Heinrich Christian Schumacher (September 3, 1780 – December 28, 1850) was a German-Danish astronomer.
He was born at Bramstedt, in Holstein, and studied at Kiel, Jena, Copenhagen, and Göttingen. In 1810, he became adjunct professor of astronomy in Copenhagen. He directed the Mannheim observatory from 1813 to 1815, and then became professor of astronomy in Copenhagen.
From 1817 he directed the triangulation of Holstein, to which a few years later was added a complete geodetic survey of Denmark (finished after his death).
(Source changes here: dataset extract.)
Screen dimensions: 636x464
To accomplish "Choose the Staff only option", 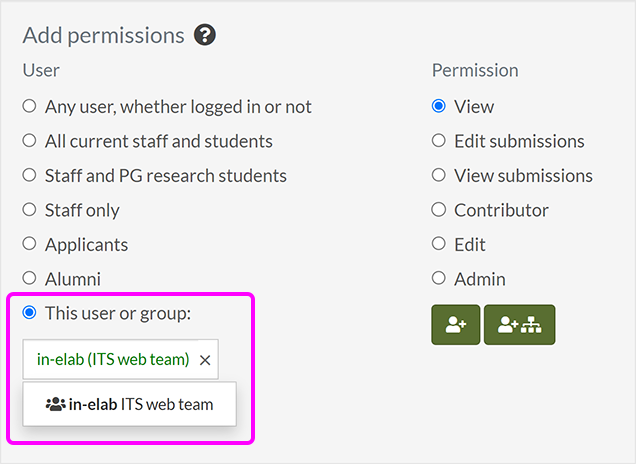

For the sake of the survey, an observatory was established at Altona, and Schumacher resided there permanently. He was chiefly occupied with the publication of Ephemerides (11 parts, 1822–1832) and of the journal Astronomische Nachrichten (founded by himself in 1821 and still being published), of which he edited thirty-one volumes. In 1827 he was elected member of the Royal Swedish Academy of Sciences, and in 1829 he won the Gold Medal of the Royal Astronomical Society. Schumacher was elected a Foreign Honorary Member of the American Academy of Arts and Sciences in 1834. His portrait now hangs in the Development Office of the Royal Society.
His son, Richard Schumacher (1827–1902), was his assistant from 1844 to 1850 at the conservatory at Altona. Having become assistant to Carlos Guillermo Moesta (1825–1884), director of the observatory at Santiago de Chile, in 1859, he was associated with the Chilean geodesic survey in 1864. Returning in 1869, he was appointed assistant astronomer at Altona in 1873, and afterwards at Kiel.